I love you now that I’m simply Vina, a witch’s child and a very poor blacksmith. ”

“Poor in money, or poor in skill?” Simran asked, finding her voice through the great thudding beat of her own heart.

“I’m making a heartfelt speech, and that’s what you ask?

” Vina said, but her voice was fond, so fond.

“Both, really. I’m sorry to say it. I’m sure you could find better prospects.

But I couldn’t let you live your life without telling you how I feel.

It’s selfish of me, I know, to try to bind you to a tale you’ve been trying to escape all your lives.

But I had to tell you. What you do—that’s your choice. Always yours.”

Simran ached. Hurt and joy alike. She clasped Vina’s face in her hands.

“You’re the tale I choose,” whispered Simran. “And if I can live a thousand more lives, loving you, I’ll do it gladly.”

She wasn’t sure which one of them leaned in first, but they were kissing.
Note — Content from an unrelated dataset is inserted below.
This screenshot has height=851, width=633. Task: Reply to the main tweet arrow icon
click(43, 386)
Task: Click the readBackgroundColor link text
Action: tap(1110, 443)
Sweet as a homecoming, fire-sharp as good whiskey.

In the distance, beyond the door of her small flat, with its fireside and fiendish visitor cat, the Isle continued to change—shifting into clouds of ash, and sparkling buildings of iron and glass; graveyards, and metal birds soaring in the sky.

Joy and grief. Tales ugly and tales bright.

In the distance, incarnates rose and grappled with their tales, and in a ruined abbey among apple trees, an old tale of a prince slept and slept, waiting to rise again.

But Simran and Vina saw none of it, and if they had, they would not have cared. They were kissing in the place that would become their home, their hearth, and their whole lives lay before them, uncharted, endless with possibility.